# WHAT YOU WILL DO
Every entry must reappear in your answer exactly as written, though its pictures must not.

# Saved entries
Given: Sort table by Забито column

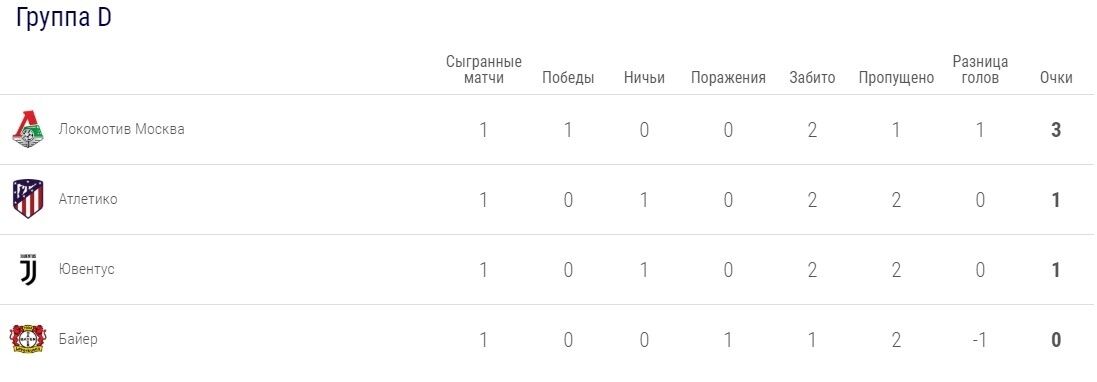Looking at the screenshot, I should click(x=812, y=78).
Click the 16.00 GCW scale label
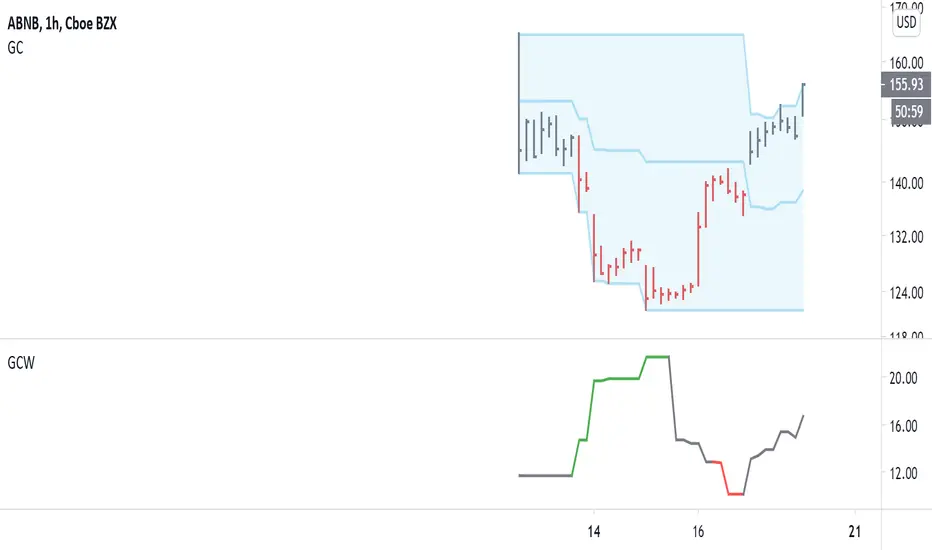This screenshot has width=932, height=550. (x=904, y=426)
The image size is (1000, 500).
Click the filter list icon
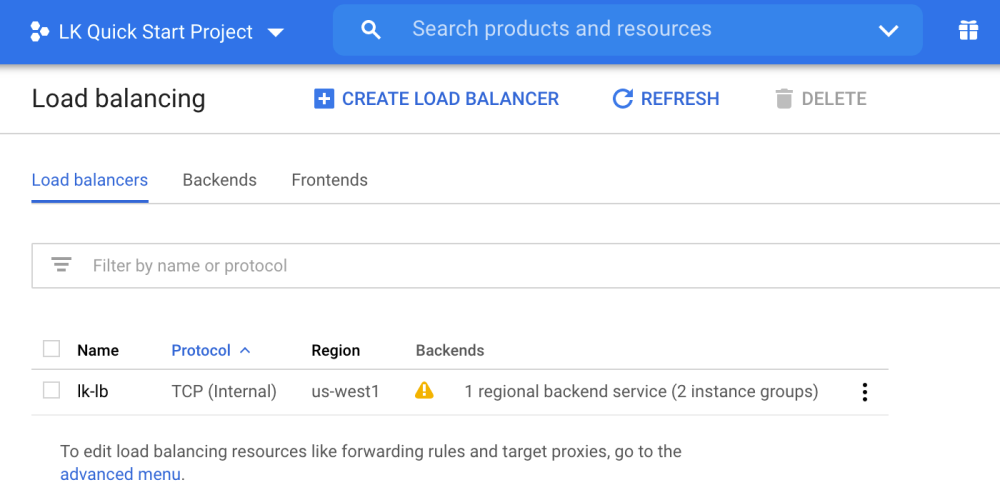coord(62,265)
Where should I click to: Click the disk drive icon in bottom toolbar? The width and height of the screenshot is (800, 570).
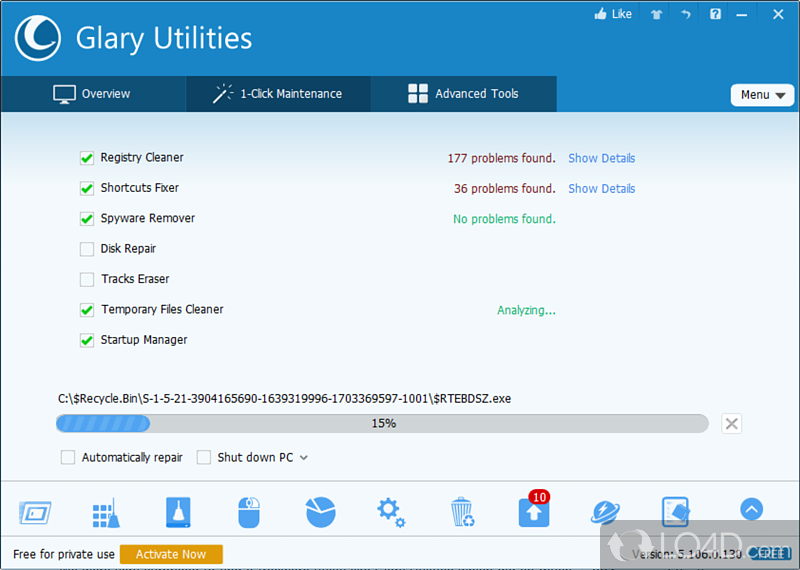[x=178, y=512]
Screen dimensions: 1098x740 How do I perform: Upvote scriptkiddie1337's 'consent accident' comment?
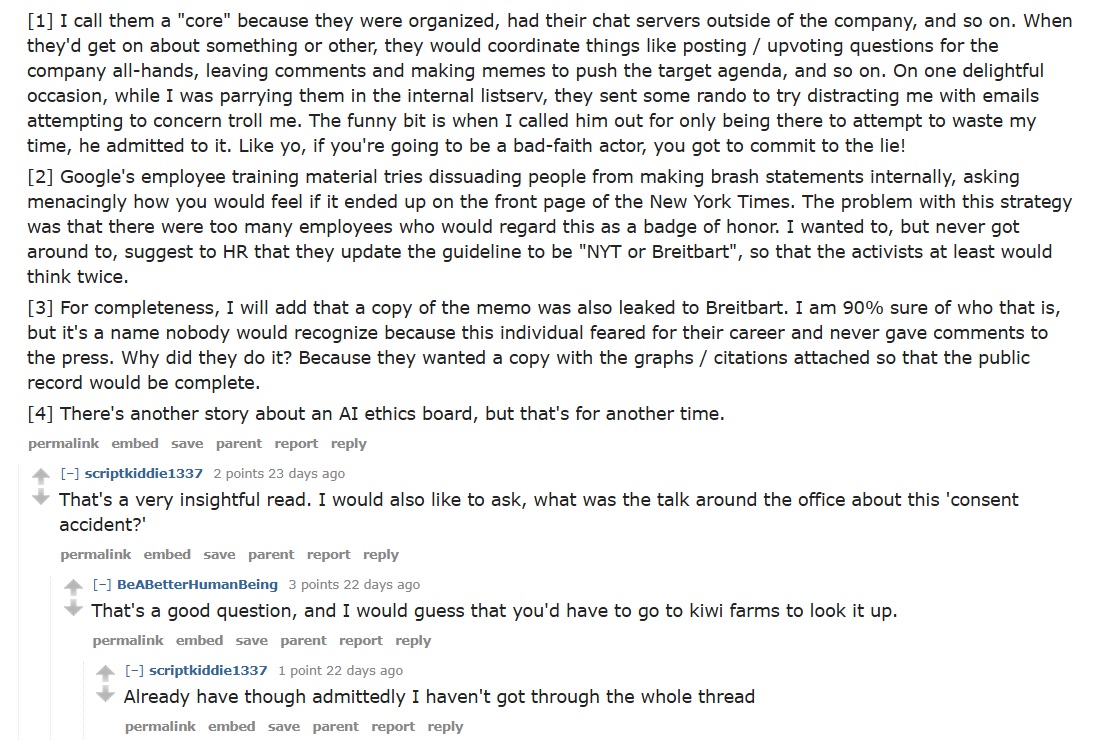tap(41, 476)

# TASK SOLUTION
Given: Sort table by Забито column

Looking at the screenshot, I should click(x=812, y=78).
Click the 16.00 GCW scale label
This screenshot has width=932, height=550. (x=904, y=426)
The image size is (1000, 500).
Click the filter list icon
coord(62,265)
Where should I click to: Click the disk drive icon in bottom toolbar? The width and height of the screenshot is (800, 570).
[x=178, y=512]
Screen dimensions: 1098x740 How do I perform: Upvote scriptkiddie1337's 'consent accident' comment?
tap(41, 476)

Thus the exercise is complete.